= Stored data =
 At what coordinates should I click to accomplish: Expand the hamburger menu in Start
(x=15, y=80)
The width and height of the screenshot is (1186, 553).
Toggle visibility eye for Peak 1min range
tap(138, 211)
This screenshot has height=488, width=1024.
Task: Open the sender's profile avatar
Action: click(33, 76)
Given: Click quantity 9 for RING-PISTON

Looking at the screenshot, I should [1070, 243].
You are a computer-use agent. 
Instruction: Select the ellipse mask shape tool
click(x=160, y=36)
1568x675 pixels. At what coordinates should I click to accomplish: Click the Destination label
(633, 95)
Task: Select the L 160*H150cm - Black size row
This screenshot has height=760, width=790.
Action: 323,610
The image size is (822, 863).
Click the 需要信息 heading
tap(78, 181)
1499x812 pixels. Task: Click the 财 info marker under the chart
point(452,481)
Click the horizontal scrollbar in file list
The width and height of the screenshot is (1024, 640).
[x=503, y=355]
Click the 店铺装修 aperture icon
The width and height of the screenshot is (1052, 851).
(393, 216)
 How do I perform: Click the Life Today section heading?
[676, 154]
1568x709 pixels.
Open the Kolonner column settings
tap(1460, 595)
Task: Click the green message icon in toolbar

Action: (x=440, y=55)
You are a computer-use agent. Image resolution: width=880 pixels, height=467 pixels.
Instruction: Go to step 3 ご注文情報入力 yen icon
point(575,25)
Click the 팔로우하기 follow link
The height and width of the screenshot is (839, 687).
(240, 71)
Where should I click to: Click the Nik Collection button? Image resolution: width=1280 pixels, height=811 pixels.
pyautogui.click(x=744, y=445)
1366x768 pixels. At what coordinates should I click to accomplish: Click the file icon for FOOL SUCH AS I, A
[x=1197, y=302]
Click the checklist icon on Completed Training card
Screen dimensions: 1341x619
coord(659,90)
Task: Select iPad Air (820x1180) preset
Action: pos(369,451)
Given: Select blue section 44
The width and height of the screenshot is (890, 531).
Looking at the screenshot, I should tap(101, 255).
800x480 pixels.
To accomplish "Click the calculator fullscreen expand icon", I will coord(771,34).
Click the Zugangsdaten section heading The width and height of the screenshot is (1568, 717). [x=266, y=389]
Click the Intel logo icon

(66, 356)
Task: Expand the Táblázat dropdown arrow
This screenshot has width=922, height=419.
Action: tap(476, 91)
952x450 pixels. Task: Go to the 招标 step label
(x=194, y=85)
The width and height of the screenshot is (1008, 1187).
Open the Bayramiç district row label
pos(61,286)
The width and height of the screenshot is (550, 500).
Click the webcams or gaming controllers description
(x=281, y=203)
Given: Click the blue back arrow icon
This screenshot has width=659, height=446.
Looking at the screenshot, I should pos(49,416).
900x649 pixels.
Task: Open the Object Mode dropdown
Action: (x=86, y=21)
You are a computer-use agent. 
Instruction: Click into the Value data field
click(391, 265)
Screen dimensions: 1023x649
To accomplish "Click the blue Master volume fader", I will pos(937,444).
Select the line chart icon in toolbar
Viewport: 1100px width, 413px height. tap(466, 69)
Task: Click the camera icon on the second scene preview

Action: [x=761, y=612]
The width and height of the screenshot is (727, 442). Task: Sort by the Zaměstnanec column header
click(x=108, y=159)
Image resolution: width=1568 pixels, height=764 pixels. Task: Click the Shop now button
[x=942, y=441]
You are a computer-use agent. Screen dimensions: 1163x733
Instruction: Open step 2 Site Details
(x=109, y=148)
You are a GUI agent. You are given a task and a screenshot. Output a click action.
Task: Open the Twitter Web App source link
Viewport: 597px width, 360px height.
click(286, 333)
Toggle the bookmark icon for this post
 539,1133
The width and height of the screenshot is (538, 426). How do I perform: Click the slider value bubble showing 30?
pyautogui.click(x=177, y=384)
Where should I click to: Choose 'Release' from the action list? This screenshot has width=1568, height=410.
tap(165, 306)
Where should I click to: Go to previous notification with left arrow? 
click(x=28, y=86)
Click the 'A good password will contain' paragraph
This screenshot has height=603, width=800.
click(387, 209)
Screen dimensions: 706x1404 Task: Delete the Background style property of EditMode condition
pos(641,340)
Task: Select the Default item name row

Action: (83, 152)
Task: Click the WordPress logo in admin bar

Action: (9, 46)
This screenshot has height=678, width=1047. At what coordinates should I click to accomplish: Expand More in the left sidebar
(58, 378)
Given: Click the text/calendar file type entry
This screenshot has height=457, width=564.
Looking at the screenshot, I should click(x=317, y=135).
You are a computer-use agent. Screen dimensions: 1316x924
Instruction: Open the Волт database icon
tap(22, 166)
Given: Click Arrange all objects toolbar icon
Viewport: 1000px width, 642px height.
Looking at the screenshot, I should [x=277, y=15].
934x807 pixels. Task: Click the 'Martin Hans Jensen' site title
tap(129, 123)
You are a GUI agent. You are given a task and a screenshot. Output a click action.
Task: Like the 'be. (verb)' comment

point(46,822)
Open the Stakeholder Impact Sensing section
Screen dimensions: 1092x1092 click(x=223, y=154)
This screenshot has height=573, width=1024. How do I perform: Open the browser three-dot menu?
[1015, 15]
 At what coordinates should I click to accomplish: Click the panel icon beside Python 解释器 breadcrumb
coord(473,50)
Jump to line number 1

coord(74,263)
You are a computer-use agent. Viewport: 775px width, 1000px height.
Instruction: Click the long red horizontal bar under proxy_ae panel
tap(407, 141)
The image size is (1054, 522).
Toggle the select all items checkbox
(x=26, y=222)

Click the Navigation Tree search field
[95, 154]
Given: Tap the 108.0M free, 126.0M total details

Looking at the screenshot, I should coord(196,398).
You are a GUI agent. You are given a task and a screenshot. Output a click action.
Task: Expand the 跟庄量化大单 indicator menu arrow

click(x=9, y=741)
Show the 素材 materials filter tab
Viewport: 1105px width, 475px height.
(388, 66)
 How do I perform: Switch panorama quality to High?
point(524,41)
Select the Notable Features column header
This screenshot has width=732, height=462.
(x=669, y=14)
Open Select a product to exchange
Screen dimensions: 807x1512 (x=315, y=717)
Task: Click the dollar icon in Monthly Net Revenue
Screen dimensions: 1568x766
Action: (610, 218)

= Work item =
Copy each line of the entries that includes the word "will".

= Response below =
To accomplish "Click the calculator fullscreen expand icon", I will coord(771,34).
To accomplish "Click the blue Master volume fader", I will pos(937,444).
Click the 'A good password will contain' paragraph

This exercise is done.